Even though the cost for the program has decreased over the past few years and there are extremely high approval rates, the Obama administration feels a need to adjust Medicaid Part D. Consequently, it is extremely likely that the cost for beneficiaries will increase while the amount of care/treatment received they need will decrease. Blackburn was on to something: there really isn’t much logic with this proposal. Why fix something already regulated that is not working with new regulations? Adding additional regulations that will make life harder and put more work on the physicians is not the solution, but rather, they should improve the regulations already in place. Why drastically alter a program that has extremely high approval rating? Very few governmental programs have only five percent dissatisfaction rate. Phrases were thrown out such as “if its not broke, don’t fix it,” and it’s okay to hit the tire even if working, but not when your foot comes back and it hits you.
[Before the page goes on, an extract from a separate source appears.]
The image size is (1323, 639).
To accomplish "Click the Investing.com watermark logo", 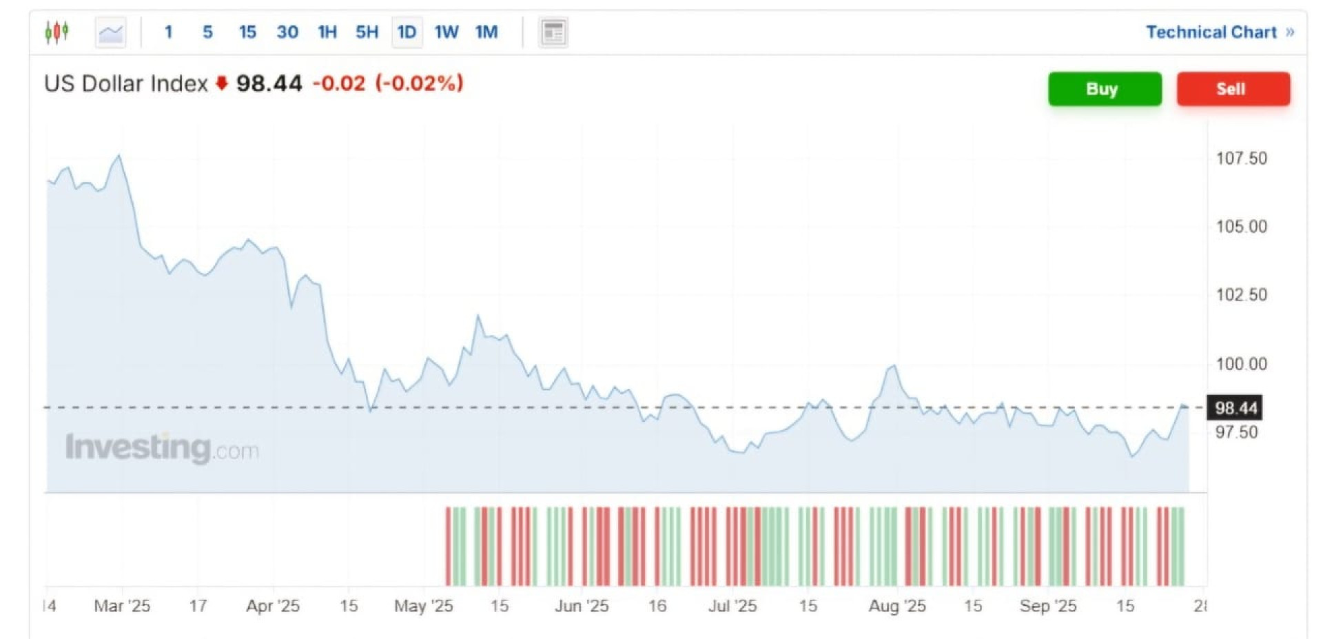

The overwhelming success of Medicaid Part D along with the high satisfaction does not mean that we should not look at it to fix some of the issues that many seniors are unaware of, but this proposal is not the answer. As the Congresswoman from North Carolina, my home state, pointed out, 7.4 million out of 7.9 of the state’s seniors will be effected by the change, a change that they do not want. The majority of the 7.4 million in my home state will be effected negatively. One of the biggest drawbacks of the plan is that there will be fewer options. Although having a vast amount of choices can be confusing for seniors at times, choice in plans provides more positives than negatives. The proposal practically gives no choice to the beneficiaries.
Not only are there logical issues present with the Medicaid Part D proposal, but legal as well. Almost every congressman pointed out that it would violate the Noninterference Clause, which restricts government from negotiating between private parties. Under the proposal, the CRS would be able to communicate and negotiate with manufacturers and pharmacies, which they justified under their “new interpretation” of clause. As expected this received scrutiny from many of the congressmen present.
Not one of the committee members present was in favor of the proposal. And it makes sense. The hearing brought up points that made it appear that the new proposal would not help, but actually hurt beneficiaries and physicians, especially those in rural areas. Congresswoman Blackburn hit the nail on the head: this proposal doesn't make the least bit of common sense.